- REQUIREMENT:
Check each line of the listing for the string "Given", then state how many lines have it. Only the number is wanted.

- DATA PROVIDED:
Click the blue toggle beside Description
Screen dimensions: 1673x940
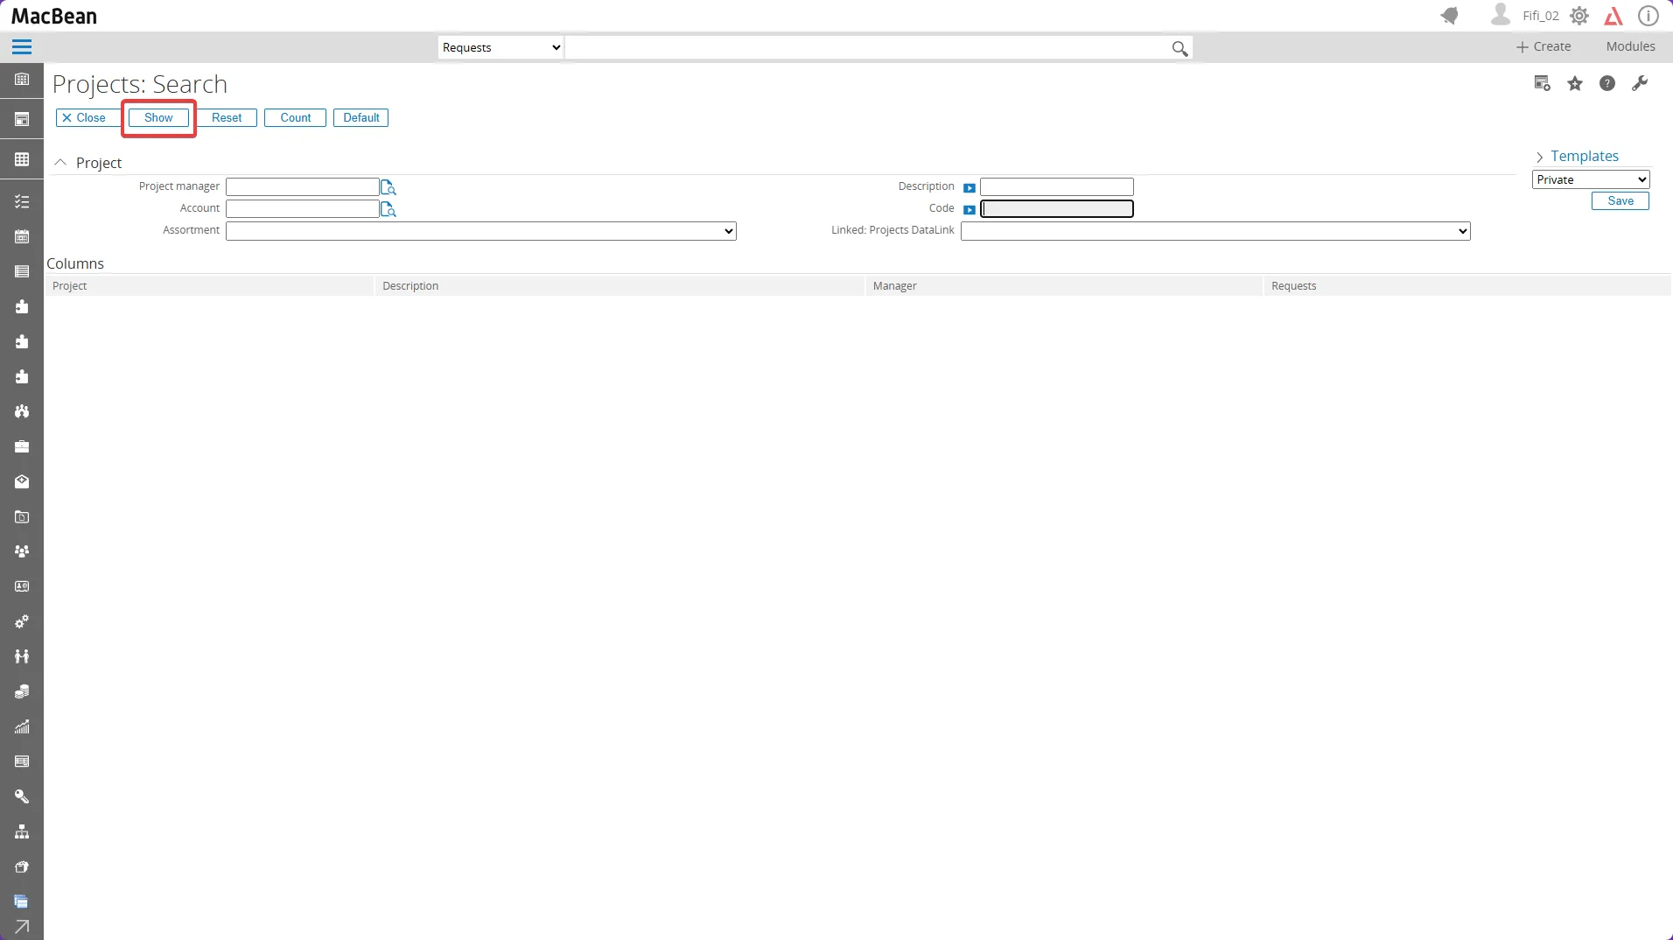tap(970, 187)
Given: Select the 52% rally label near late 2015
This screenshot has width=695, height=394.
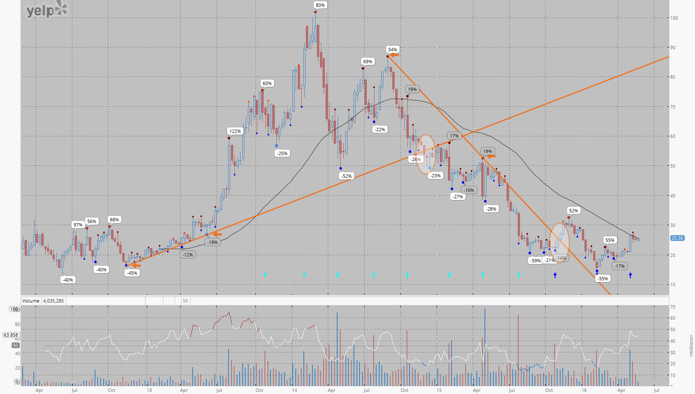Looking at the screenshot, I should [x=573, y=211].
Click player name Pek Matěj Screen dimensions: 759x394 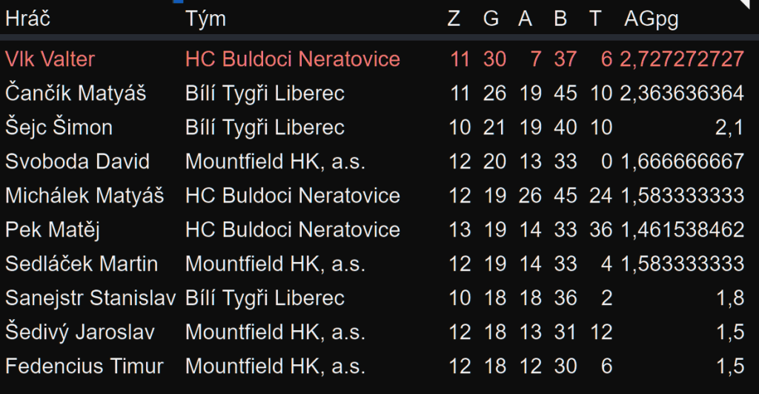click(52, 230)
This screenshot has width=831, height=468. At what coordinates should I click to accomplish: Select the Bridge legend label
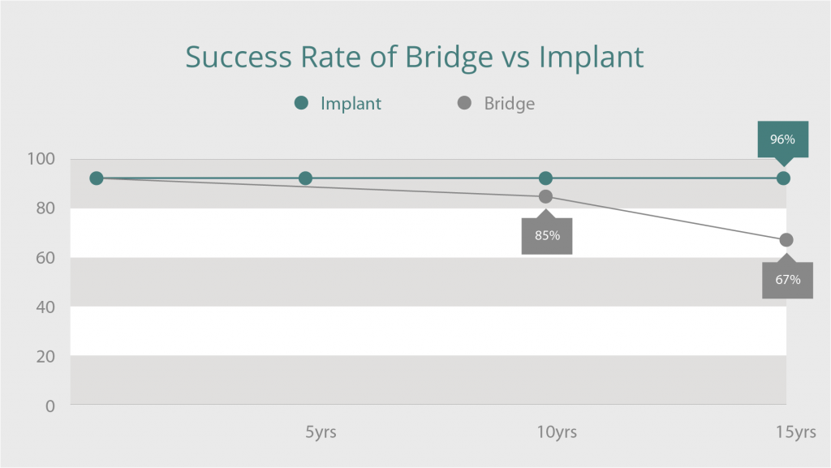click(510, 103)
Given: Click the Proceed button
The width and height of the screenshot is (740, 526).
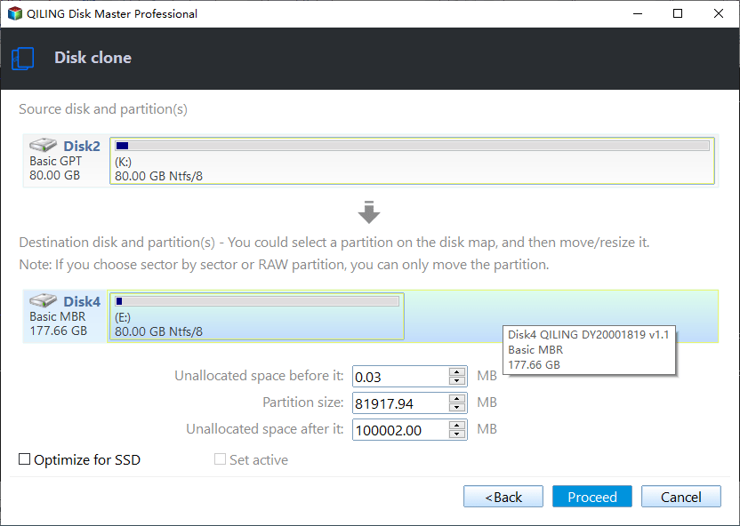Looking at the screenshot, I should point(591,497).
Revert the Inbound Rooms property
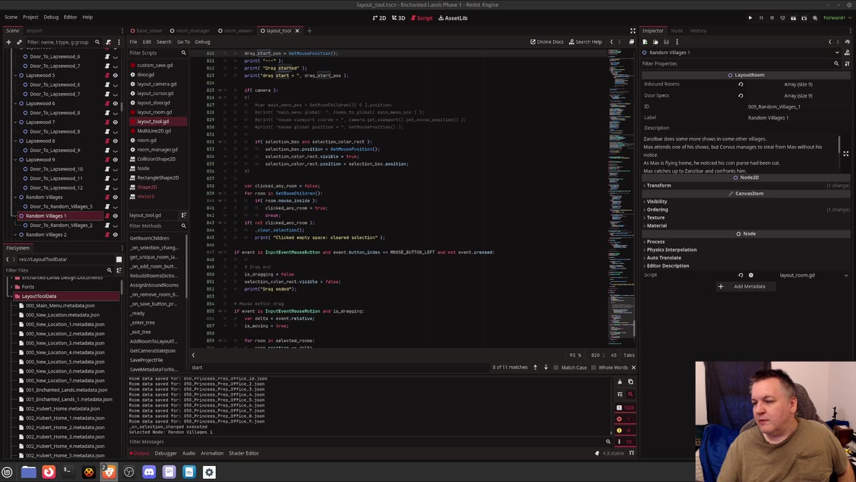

- OUTPUT BELOW:
2